• _Data for review_:

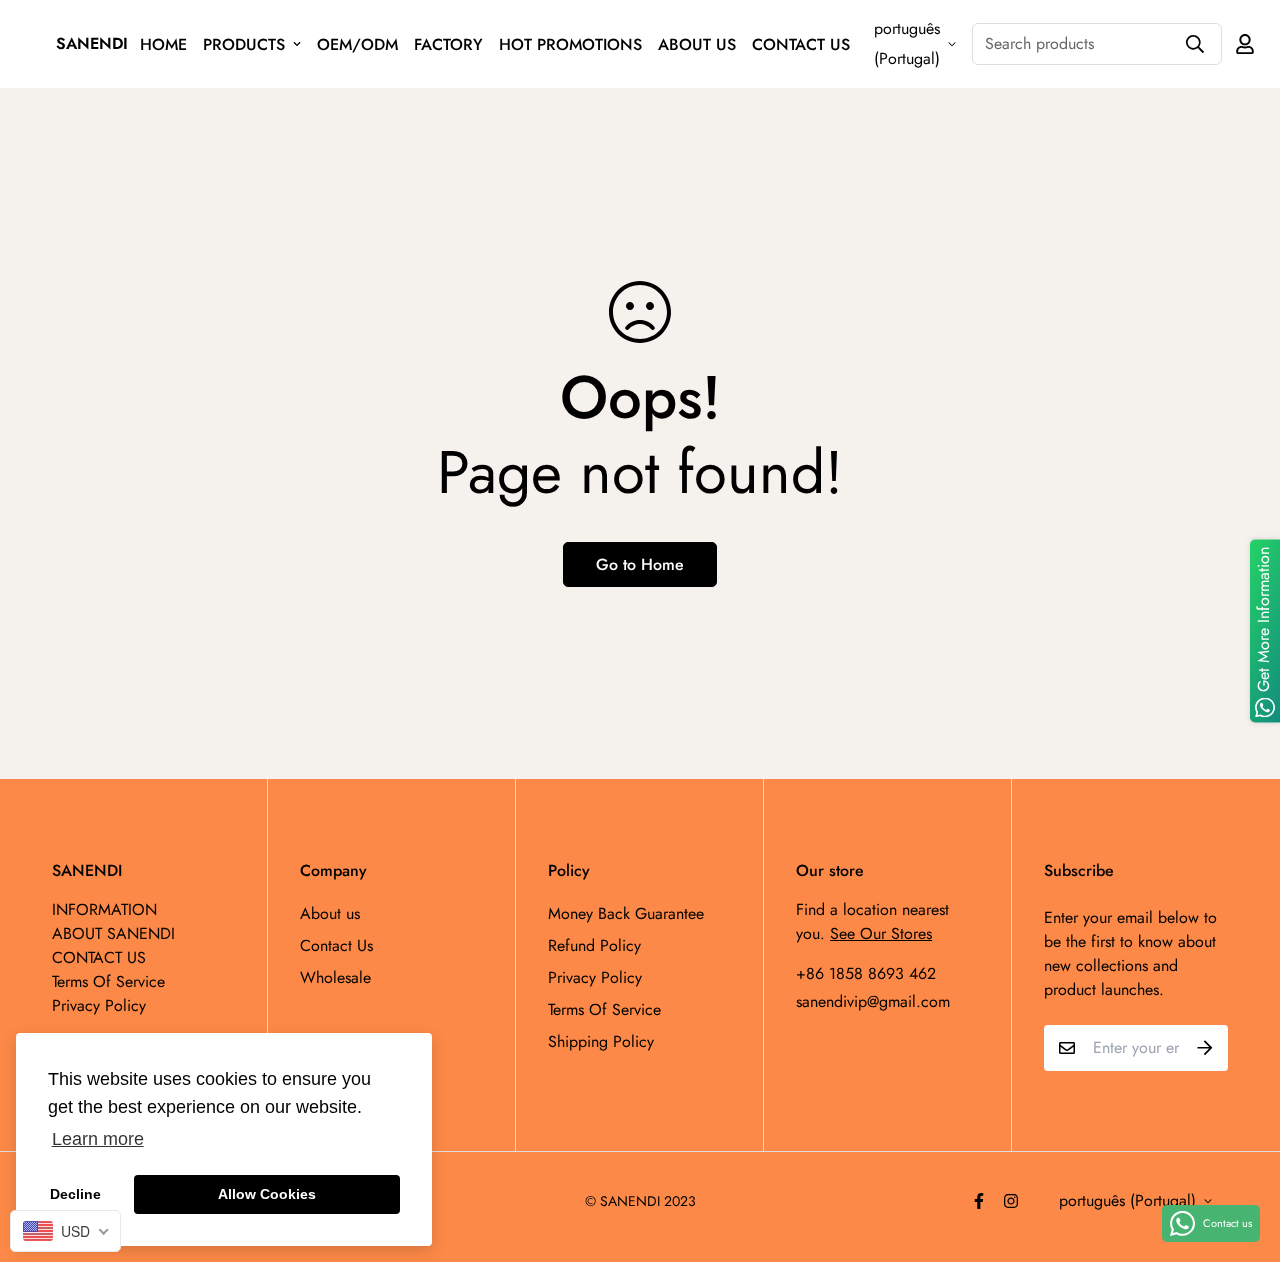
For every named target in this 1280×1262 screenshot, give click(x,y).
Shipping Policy (601, 1041)
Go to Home (640, 564)
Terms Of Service (604, 1009)
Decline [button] (75, 1194)
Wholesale (335, 977)
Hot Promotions (570, 44)
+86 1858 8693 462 (866, 973)
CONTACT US (801, 44)
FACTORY (448, 44)
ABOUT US (697, 44)
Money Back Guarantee (626, 913)
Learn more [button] (98, 1139)
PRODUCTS (244, 44)
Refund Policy (594, 945)
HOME (163, 44)
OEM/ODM (357, 44)
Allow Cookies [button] (267, 1194)
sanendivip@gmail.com (873, 1001)
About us (330, 913)
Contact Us (336, 945)
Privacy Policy (595, 977)
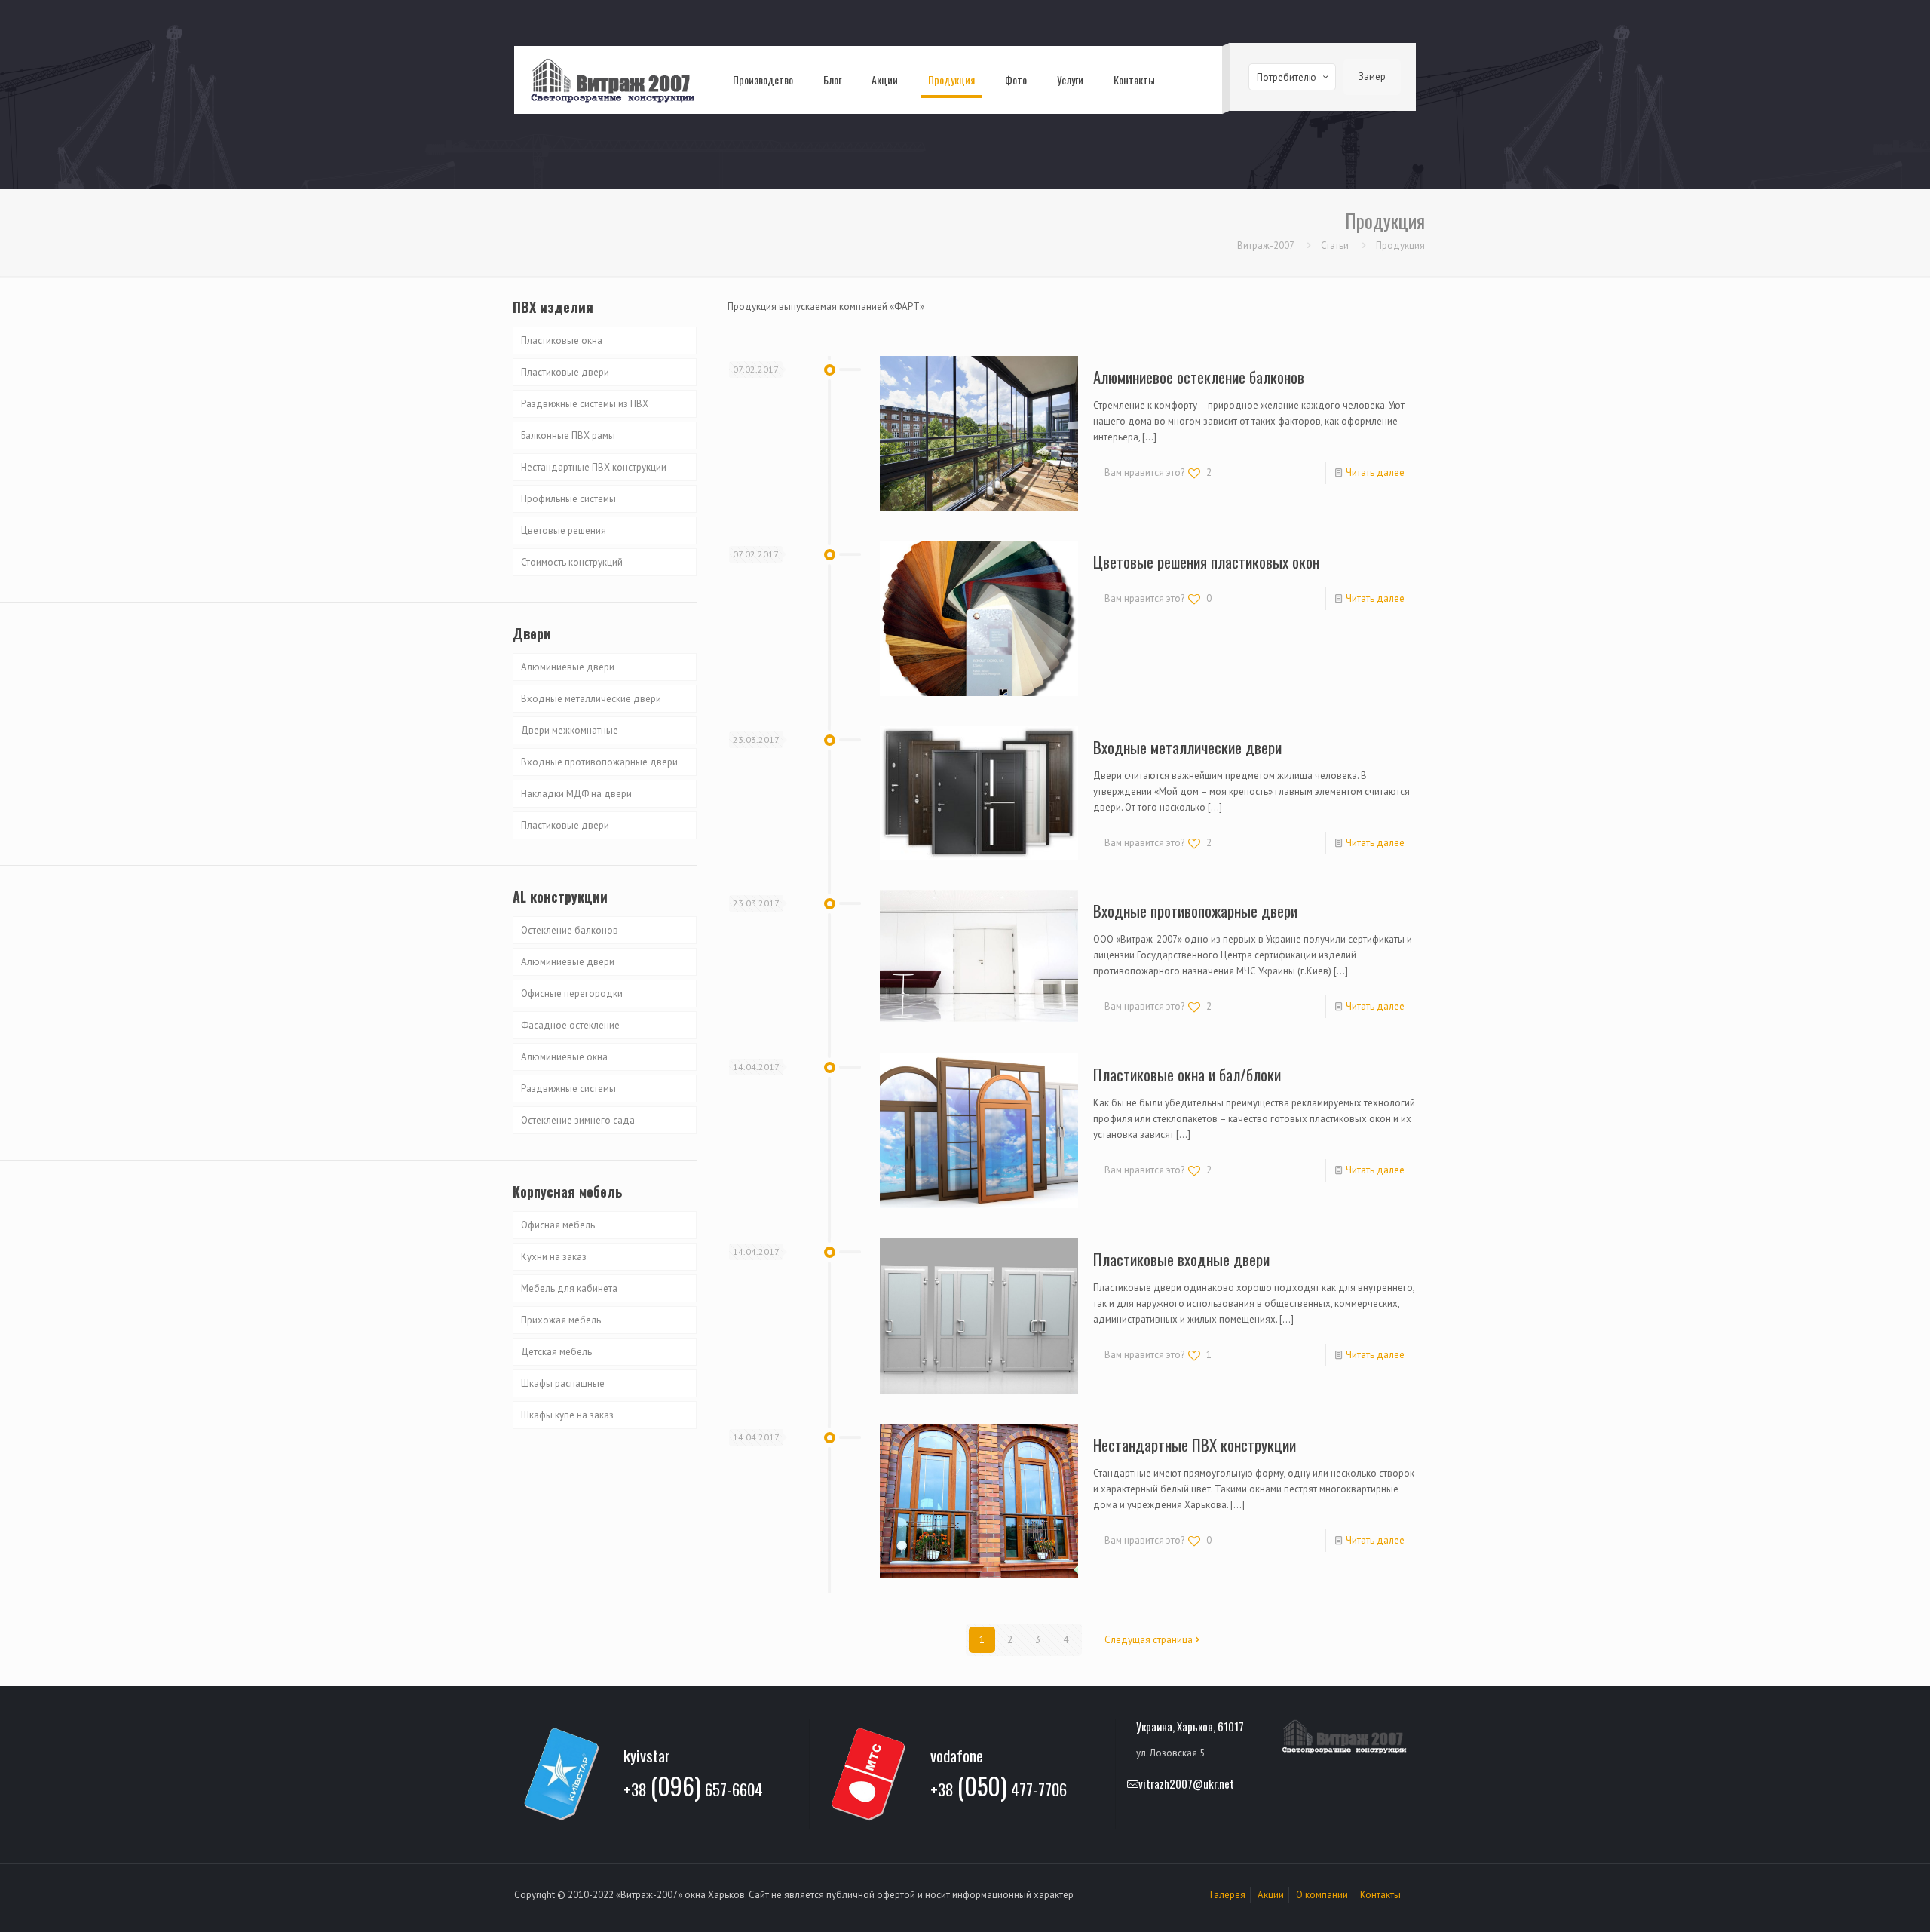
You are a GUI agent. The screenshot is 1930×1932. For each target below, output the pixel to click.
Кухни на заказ (554, 1256)
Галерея (1227, 1894)
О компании (1322, 1894)
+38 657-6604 (693, 1787)
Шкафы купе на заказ (567, 1415)
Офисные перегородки (572, 993)
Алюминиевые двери (567, 667)
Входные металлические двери (1187, 747)
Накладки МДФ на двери (576, 793)
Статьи (1335, 245)
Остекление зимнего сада (578, 1120)
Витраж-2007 (1265, 245)
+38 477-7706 (998, 1787)
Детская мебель (556, 1351)
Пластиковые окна (561, 340)
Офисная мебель (558, 1225)
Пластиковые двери (565, 372)
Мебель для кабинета (569, 1288)
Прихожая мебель (561, 1320)
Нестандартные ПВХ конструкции (1194, 1444)
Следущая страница (1148, 1639)
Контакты (1380, 1894)
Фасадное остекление (570, 1025)
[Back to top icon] (1857, 1901)
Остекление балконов (569, 930)
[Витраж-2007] (612, 80)
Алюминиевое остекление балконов (1198, 376)
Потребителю (1286, 77)
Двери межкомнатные (569, 730)
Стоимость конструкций (572, 562)
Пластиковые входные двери (1181, 1259)
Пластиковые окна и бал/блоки (1187, 1074)
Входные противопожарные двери (1195, 910)
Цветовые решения (563, 530)
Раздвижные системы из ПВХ (584, 403)
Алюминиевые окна (564, 1056)
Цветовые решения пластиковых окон (1206, 561)
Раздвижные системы (568, 1088)
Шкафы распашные (563, 1383)
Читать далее (1375, 472)
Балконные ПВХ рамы (568, 435)
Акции (1271, 1894)
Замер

• _Problem details_: From the records above, repeat exactly the lines from the one with "Контакты (1380, 1894)" through the one with "Раздвижные системы из ПВХ (584, 403)", both included.

• _Response to this task_:
Контакты (1380, 1894)
Фасадное остекление (570, 1025)
[Back to top icon] (1857, 1901)
Остекление балконов (569, 930)
[Витраж-2007] (612, 80)
Алюминиевое остекление балконов (1198, 376)
Потребителю (1286, 77)
Двери межкомнатные (569, 730)
Стоимость конструкций (572, 562)
Пластиковые входные двери (1181, 1259)
Пластиковые окна и бал/блоки (1187, 1074)
Входные противопожарные двери (1195, 910)
Цветовые решения (563, 530)
Раздвижные системы из ПВХ (584, 403)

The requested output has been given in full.